幽霊たちは2012年の8月に発売された。何年か経って聞くたびに、やっぱいいな、と驚くことになる。
Moe and ghostsはラッパーの萌さんとトラックメイカーのユージーン・カイムさんの二人のユニットらしい。二人なのにユージーン・カイムさんは「and ghosts」に集約されていいのだろうか。また、なぜ「ghosts」と複数形なのだろうか。サンプリングした全ての音楽家たちを含む、という心意気なのだろうか。
インタビューではトラック制作について
本格的に曲を作ったのは今回がはじめてです。
ユージーン・カイム ototoyのインタビュー
と語っている。はじめてでこんな音を作れるのだろうか。楽器が弾ける人という気がする。全曲でベースが非常に効いているので、そう思われる。スネアの音が特徴的で、上物はサンプリングが主体だが、ビートは自分で組んでいると思われる。後にベースを足しているのではないだろうか。
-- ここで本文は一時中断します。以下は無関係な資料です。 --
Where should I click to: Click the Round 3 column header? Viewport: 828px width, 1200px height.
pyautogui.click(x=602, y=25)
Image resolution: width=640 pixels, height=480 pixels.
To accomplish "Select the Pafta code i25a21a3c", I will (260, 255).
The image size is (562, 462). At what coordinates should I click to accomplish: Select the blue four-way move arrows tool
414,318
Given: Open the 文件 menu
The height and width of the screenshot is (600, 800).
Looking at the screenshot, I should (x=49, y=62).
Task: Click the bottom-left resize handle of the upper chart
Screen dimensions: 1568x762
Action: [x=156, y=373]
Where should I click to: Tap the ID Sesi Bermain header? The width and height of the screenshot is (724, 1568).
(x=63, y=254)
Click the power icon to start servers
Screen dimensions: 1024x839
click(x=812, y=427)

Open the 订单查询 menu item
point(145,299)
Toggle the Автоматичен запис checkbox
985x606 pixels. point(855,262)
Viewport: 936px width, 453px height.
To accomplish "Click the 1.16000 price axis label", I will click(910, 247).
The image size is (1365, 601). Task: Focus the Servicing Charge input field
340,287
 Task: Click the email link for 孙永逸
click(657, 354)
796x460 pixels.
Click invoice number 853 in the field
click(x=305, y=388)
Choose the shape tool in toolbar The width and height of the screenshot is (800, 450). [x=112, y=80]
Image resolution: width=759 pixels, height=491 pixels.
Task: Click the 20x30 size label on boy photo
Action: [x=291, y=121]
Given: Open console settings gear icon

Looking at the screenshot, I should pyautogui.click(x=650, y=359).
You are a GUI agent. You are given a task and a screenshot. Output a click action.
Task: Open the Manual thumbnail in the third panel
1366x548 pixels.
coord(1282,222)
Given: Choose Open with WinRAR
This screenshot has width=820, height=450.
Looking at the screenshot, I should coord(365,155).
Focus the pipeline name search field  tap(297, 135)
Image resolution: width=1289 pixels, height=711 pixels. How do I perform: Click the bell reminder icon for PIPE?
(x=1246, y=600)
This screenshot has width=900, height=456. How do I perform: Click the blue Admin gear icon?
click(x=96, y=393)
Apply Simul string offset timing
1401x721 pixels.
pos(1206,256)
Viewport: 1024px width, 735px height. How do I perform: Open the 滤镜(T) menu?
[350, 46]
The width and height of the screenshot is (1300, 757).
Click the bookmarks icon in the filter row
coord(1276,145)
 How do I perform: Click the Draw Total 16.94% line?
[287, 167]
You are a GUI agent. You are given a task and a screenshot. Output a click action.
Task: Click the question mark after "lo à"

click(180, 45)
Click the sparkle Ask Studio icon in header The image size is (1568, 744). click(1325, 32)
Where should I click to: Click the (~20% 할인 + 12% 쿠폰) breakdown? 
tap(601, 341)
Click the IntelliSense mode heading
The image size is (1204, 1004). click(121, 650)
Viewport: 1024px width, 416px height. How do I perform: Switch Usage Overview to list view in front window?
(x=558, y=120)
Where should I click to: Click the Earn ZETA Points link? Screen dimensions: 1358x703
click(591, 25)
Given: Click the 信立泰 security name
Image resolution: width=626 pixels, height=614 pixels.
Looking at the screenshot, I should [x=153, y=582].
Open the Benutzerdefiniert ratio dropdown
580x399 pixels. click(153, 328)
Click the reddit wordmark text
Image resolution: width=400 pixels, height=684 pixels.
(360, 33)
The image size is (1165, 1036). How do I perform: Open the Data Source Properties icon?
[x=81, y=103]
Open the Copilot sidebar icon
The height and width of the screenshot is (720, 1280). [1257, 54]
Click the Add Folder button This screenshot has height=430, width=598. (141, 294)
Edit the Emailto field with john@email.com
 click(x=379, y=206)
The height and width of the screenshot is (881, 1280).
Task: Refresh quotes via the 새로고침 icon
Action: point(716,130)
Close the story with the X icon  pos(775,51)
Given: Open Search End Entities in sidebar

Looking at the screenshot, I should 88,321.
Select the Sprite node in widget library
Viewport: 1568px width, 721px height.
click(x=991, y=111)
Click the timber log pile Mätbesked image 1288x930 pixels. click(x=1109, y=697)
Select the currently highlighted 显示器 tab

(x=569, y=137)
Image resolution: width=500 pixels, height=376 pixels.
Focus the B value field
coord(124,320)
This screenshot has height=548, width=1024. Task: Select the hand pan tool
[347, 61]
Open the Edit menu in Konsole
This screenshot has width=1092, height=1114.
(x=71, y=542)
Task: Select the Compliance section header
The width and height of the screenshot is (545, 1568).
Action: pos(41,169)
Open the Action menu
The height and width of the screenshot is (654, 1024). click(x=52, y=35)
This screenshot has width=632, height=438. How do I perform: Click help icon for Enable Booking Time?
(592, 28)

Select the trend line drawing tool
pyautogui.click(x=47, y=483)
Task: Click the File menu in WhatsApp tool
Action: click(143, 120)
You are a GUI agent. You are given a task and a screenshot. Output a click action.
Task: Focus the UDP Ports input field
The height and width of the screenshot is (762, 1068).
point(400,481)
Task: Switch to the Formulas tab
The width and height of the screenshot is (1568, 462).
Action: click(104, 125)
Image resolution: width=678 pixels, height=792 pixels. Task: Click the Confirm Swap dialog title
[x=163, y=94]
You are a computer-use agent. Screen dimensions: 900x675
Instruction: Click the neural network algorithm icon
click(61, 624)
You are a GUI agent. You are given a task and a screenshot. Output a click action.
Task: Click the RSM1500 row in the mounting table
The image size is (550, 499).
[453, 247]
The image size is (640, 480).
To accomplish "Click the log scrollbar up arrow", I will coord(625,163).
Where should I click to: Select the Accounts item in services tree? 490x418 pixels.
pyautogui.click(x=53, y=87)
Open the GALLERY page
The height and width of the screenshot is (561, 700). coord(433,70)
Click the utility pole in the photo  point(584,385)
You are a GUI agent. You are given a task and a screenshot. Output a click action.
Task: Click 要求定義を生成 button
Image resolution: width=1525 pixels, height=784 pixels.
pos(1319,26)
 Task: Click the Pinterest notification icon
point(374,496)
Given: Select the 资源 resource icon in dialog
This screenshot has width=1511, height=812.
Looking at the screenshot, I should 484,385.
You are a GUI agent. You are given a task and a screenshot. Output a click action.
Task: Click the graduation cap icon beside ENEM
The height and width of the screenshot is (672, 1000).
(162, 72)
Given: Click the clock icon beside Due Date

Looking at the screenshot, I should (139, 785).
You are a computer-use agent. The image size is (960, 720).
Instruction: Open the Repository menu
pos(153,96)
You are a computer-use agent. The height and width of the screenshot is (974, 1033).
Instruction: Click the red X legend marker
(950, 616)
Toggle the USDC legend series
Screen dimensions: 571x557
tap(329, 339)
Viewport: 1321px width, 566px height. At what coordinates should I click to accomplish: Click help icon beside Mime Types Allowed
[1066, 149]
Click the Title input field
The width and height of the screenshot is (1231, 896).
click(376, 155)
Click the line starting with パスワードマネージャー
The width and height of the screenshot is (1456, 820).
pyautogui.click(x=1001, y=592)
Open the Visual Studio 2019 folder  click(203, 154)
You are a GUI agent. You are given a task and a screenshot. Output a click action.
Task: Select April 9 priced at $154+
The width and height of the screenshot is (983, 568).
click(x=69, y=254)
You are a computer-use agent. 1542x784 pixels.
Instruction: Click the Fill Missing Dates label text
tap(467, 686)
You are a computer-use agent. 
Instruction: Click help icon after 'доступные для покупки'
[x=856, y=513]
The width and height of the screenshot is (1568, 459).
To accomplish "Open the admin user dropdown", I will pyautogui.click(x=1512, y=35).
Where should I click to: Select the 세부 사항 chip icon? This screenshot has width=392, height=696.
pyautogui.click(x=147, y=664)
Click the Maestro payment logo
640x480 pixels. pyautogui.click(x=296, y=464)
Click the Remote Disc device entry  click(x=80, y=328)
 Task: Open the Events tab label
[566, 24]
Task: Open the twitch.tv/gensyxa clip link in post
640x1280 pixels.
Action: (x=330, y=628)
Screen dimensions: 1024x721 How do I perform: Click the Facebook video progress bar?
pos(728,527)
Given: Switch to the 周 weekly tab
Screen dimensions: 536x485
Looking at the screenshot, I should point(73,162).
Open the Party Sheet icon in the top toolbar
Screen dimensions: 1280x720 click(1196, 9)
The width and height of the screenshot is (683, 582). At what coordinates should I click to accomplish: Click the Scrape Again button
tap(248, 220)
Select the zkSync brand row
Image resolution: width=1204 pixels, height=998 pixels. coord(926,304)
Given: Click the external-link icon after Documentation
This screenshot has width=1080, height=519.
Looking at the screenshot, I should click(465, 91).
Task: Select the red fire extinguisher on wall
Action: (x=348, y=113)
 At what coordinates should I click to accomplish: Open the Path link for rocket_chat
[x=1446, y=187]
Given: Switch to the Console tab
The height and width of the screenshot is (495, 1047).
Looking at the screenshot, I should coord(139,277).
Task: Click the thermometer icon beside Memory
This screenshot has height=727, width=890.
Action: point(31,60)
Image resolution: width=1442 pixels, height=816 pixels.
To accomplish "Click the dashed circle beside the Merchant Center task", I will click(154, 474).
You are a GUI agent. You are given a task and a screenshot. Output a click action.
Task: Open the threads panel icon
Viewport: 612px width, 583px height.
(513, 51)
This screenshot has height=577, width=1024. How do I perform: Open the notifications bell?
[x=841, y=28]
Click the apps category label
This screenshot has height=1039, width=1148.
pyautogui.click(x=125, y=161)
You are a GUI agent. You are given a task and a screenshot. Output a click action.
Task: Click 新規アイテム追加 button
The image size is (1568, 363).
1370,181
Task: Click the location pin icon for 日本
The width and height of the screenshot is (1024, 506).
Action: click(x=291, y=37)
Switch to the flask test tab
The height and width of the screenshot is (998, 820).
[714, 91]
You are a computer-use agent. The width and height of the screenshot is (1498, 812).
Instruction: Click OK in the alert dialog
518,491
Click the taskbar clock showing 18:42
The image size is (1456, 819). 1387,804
ユージーン・カイムさんというのは萌さんの「友人・向井さん」なのだろうか。「向井ユウジさん」なのだろうか。あるいは萌さんは「友人・皆無」つまりトラックメイカーはそもそも存在せず、萌さんがトラックも作っている一人のプロジェクトなのだろうか。そうだとしたら「and ghosts」というアーティスト名もしっくりくる。萌さんのラップはどこか知性とパラノイアが混ざったような印象を受け、淡々としながら畳みかける歌い方もあいまって「友人・皆無」であっても不思議ではないような気もする。
ところで2020年の現在、久しぶりにMoe and ghostsを聞いて感じ入り、なんとなく複数の言葉でインターネットを検索してまた驚いた。萌さんのまったく違う情報がヒットしたからだ。個人情報だから書かないが、ディガーならその情報にたどり着くだろう。当たり前だが、やはりこの人はどんなラッパーとも違う。ひとことで言うと、すげーポップな人だな、ということと、そんな地元のレペゼンの仕方ある?ということだ。
この人は周りを幸せにする人という気がする。その素敵な笑顔がそう思わせる。だから、上に書いた「友人・皆無」説は的外れだろう。